What is the expected behavior? Why is that the expected behavior?

Should not throw an error and the import should succeed.

Context

Have a monorepo with a BE/FE/shared split. In BE/FE want to import files from shared dir. For that need to go to the parent of the FE/BE. Importing via import { foo } from "../shared/bar.js" works, but I want it to look cleaner and uniform without depending in which file the import is.
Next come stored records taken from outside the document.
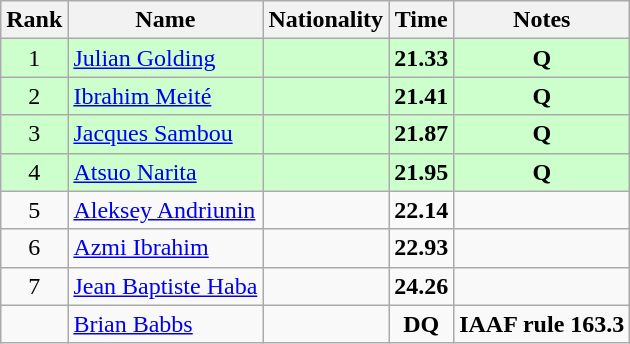
Notes (542, 20)
24.26 (422, 286)
22.14 (422, 210)
6 (34, 248)
4 (34, 172)
Jean Baptiste Haba (166, 286)
Ibrahim Meité (166, 96)
Azmi Ibrahim (166, 248)
5 (34, 210)
Julian Golding (166, 58)
1 (34, 58)
Time (422, 20)
Atsuo Narita (166, 172)
Jacques Sambou (166, 134)
DQ (422, 324)
21.95 (422, 172)
Aleksey Andriunin (166, 210)
21.33 (422, 58)
21.87 (422, 134)
22.93 (422, 248)
7 (34, 286)
Brian Babbs (166, 324)
Rank (34, 20)
IAAF rule 163.3 (542, 324)
Name (166, 20)
3 (34, 134)
2 (34, 96)
21.41 (422, 96)
Nationality (326, 20)
Identify which cell holds the provided text, then report its (X, Y) central coordinate. 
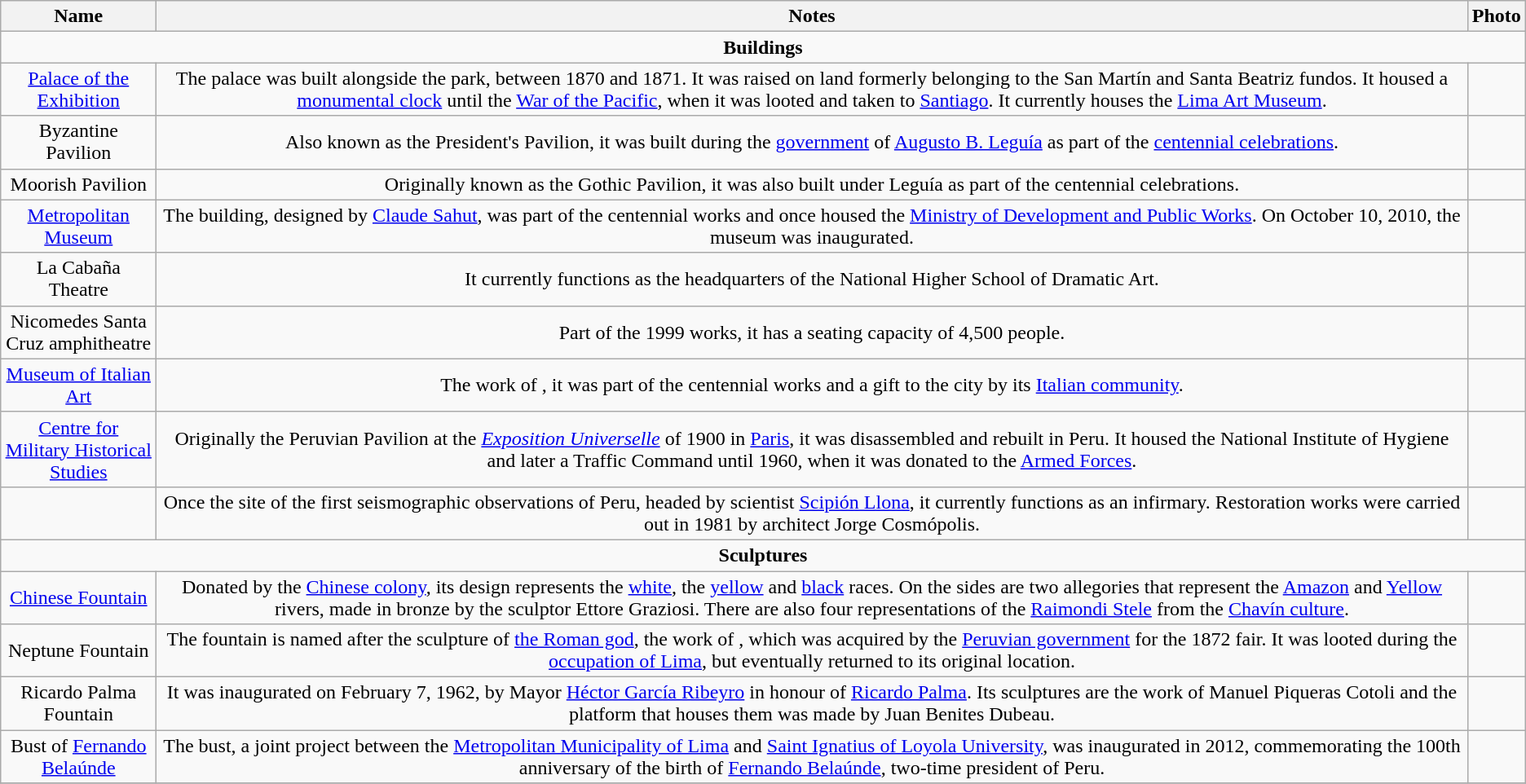
Also known as the President's Pavilion, it was built during the government of Augusto B. Leguía as part of the centennial celebrations. (812, 142)
Museum of Italian Art (78, 385)
Neptune Fountain (78, 651)
Sculptures (763, 555)
Bust of Fernando Belaúnde (78, 756)
Notes (812, 16)
Byzantine Pavilion (78, 142)
Centre for Military Historical Studies (78, 449)
Metropolitan Museum (78, 227)
Originally known as the Gothic Pavilion, it was also built under Leguía as part of the centennial celebrations. (812, 184)
Part of the 1999 works, it has a seating capacity of 4,500 people. (812, 333)
Moorish Pavilion (78, 184)
Palace of the Exhibition (78, 90)
Photo (1497, 16)
Nicomedes Santa Cruz amphitheatre (78, 333)
La Cabaña Theatre (78, 279)
Buildings (763, 47)
It currently functions as the headquarters of the National Higher School of Dramatic Art. (812, 279)
The work of , it was part of the centennial works and a gift to the city by its Italian community. (812, 385)
Ricardo Palma Fountain (78, 704)
Chinese Fountain (78, 597)
Name (78, 16)
Return (x, y) of the center of cell containing provided text 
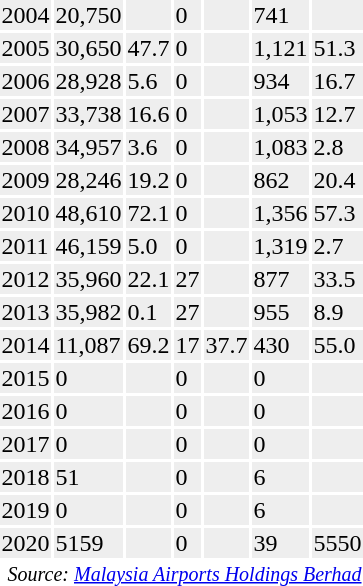
33.5 (338, 279)
2008 (26, 147)
5.6 (148, 81)
8.9 (338, 312)
0.1 (148, 312)
2011 (26, 246)
34,957 (88, 147)
1,121 (280, 48)
55.0 (338, 345)
35,982 (88, 312)
30,650 (88, 48)
72.1 (148, 213)
2014 (26, 345)
934 (280, 81)
48,610 (88, 213)
19.2 (148, 180)
1,319 (280, 246)
5.0 (148, 246)
5159 (88, 543)
2007 (26, 114)
2013 (26, 312)
2004 (26, 15)
35,960 (88, 279)
16.6 (148, 114)
11,087 (88, 345)
20,750 (88, 15)
17 (188, 345)
1,053 (280, 114)
33,738 (88, 114)
2016 (26, 411)
22.1 (148, 279)
5550 (338, 543)
741 (280, 15)
2006 (26, 81)
862 (280, 180)
2015 (26, 378)
3.6 (148, 147)
16.7 (338, 81)
2020 (26, 543)
2018 (26, 477)
2012 (26, 279)
39 (280, 543)
2.8 (338, 147)
51.3 (338, 48)
2.7 (338, 246)
12.7 (338, 114)
57.3 (338, 213)
51 (88, 477)
37.7 (226, 345)
2009 (26, 180)
2005 (26, 48)
2010 (26, 213)
46,159 (88, 246)
28,928 (88, 81)
430 (280, 345)
1,356 (280, 213)
20.4 (338, 180)
877 (280, 279)
2019 (26, 510)
1,083 (280, 147)
28,246 (88, 180)
2017 (26, 444)
955 (280, 312)
47.7 (148, 48)
69.2 (148, 345)
For the text-containing cell, return its midpoint in (x, y) coordinate format. 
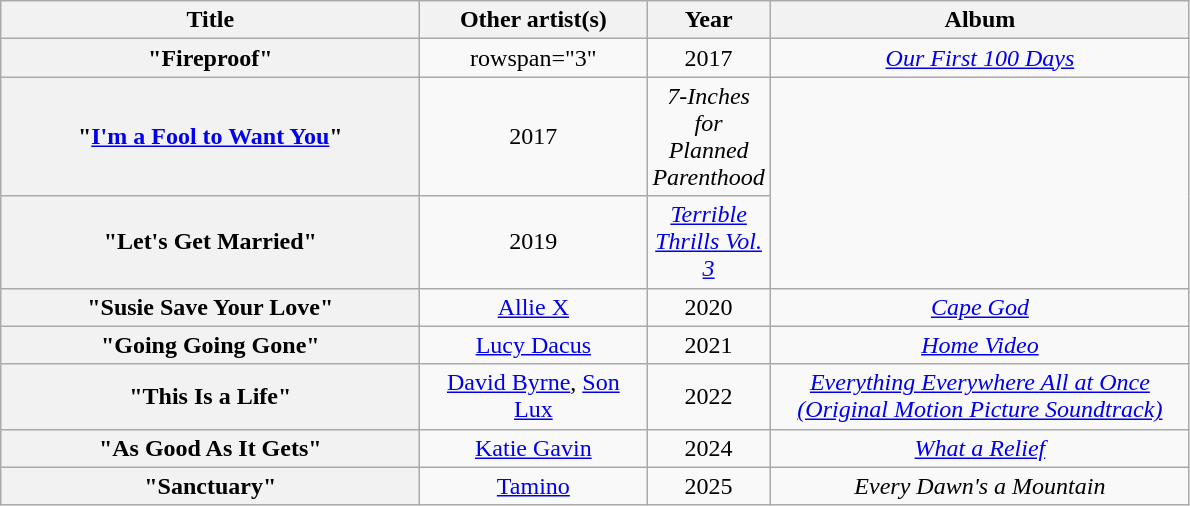
2024 (708, 448)
Tamino (534, 486)
Katie Gavin (534, 448)
"This Is a Life" (210, 396)
Every Dawn's a Mountain (980, 486)
Our First 100 Days (980, 58)
David Byrne, Son Lux (534, 396)
"As Good As It Gets" (210, 448)
2025 (708, 486)
rowspan="3" (534, 58)
Everything Everywhere All at Once (Original Motion Picture Soundtrack) (980, 396)
7-Inches for Planned Parenthood (708, 136)
"Susie Save Your Love" (210, 307)
Lucy Dacus (534, 345)
"I'm a Fool to Want You" (210, 136)
Cape God (980, 307)
"Let's Get Married" (210, 242)
Other artist(s) (534, 20)
Terrible Thrills Vol. 3 (708, 242)
2022 (708, 396)
Year (708, 20)
"Sanctuary" (210, 486)
2020 (708, 307)
2021 (708, 345)
Album (980, 20)
Title (210, 20)
2019 (534, 242)
Allie X (534, 307)
What a Relief (980, 448)
"Going Going Gone" (210, 345)
"Fireproof" (210, 58)
Home Video (980, 345)
Output the (X, Y) coordinate of the center of the cell containing the given text.  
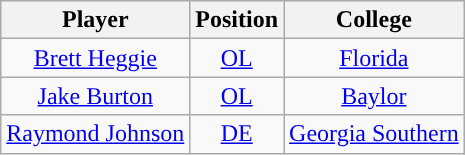
Georgia Southern (374, 134)
Florida (374, 58)
Position (237, 20)
Jake Burton (96, 96)
Player (96, 20)
DE (237, 134)
Raymond Johnson (96, 134)
Baylor (374, 96)
Brett Heggie (96, 58)
College (374, 20)
Search for the cell housing the specified text and yield its (X, Y) center coordinate. 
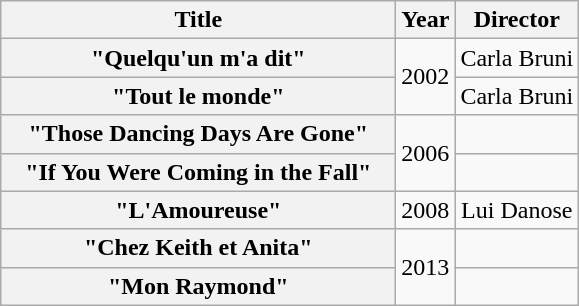
2013 (426, 267)
Title (198, 20)
"If You Were Coming in the Fall" (198, 172)
"Chez Keith et Anita" (198, 248)
"Those Dancing Days Are Gone" (198, 134)
"Mon Raymond" (198, 286)
2006 (426, 153)
"Tout le monde" (198, 96)
"L'Amoureuse" (198, 210)
2008 (426, 210)
2002 (426, 77)
Year (426, 20)
Director (517, 20)
"Quelqu'un m'a dit" (198, 58)
Lui Danose (517, 210)
Locate the cell with the specified text and output its (x, y) center coordinate. 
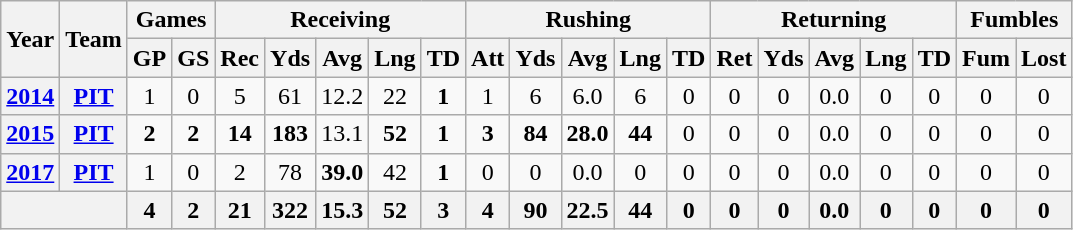
GS (194, 58)
13.1 (342, 134)
22.5 (588, 210)
Returning (834, 20)
Att (488, 58)
Rec (240, 58)
Team (94, 39)
GP (149, 58)
2017 (30, 172)
12.2 (342, 96)
Ret (734, 58)
61 (290, 96)
21 (240, 210)
5 (240, 96)
39.0 (342, 172)
Lost (1044, 58)
Fum (986, 58)
Fumbles (1014, 20)
322 (290, 210)
2014 (30, 96)
22 (395, 96)
28.0 (588, 134)
2015 (30, 134)
15.3 (342, 210)
42 (395, 172)
183 (290, 134)
90 (536, 210)
Receiving (340, 20)
84 (536, 134)
Games (170, 20)
Rushing (588, 20)
14 (240, 134)
Year (30, 39)
6.0 (588, 96)
78 (290, 172)
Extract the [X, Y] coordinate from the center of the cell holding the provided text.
All the other tools support such path mapping/aliasing and I though Node.js does also, but seems like it's arbitrarily restricted to only paths which are in the base dir.

What do you see instead?

ERR_INVALID_PACKAGE_TARGET

Error [ERR_INVALID_PACKAGE_TARGET]: Invalid "imports" target "../shared/*" defined for '#shared/*' in the package config [root]/package.json imported from [root]/src/main.ts
    at invalidPackageTarget (node:internal/modules/esm/resolve:334:10)
    at resolvePackageTargetString (node:internal/modules/esm/resolve:387:11)
    at resolvePackageTarget (node:internal/modules/esm/resolve:466:12)
    at packageImportsResolve (node:internal/modules/esm/resolve:722:33)
    at moduleResolve (node:internal/modules/esm/resolve:897:16)
    at defaultResolve (node:internal/modules/esm/resolve:1037:11)
    at ModuleLoader.defaultResolve (node:internal/modules/esm/loader:650:12)
    at #cachedDefaultResolve (node:internal/modules/esm/loader:599:25)
    at ModuleLoader.resolve (node:internal/modules/esm/loader:582:38)
    at ModuleLoader.getModuleJobForImport (node:internal/modules/esm/loader:241:38) {
  code: 'ERR_INVALID_PACKAGE_TARGET'
}

Additional information

The algorithm used for the imports feature wasn't really reviewed (?) and I think the implementer just mirrored the no-referring-to-parent-dir restriction which was used for exports (for which it makes sense as how would you export something which isn't in your package?) without considering if it would be useful or not for imports.

Also, importing with a reference to a parent via code is anyway possible, be it referring to a parent inside or outside of the base dir (trivially shown by trying to import a file outside of the base dir, e.g. import "../../../foo.js";), so currently this restriction only achieves making imports in the package.json inconsistent with how import via code works.

Could provide a small PR which fixes this as I already explored and tested an MVP solution.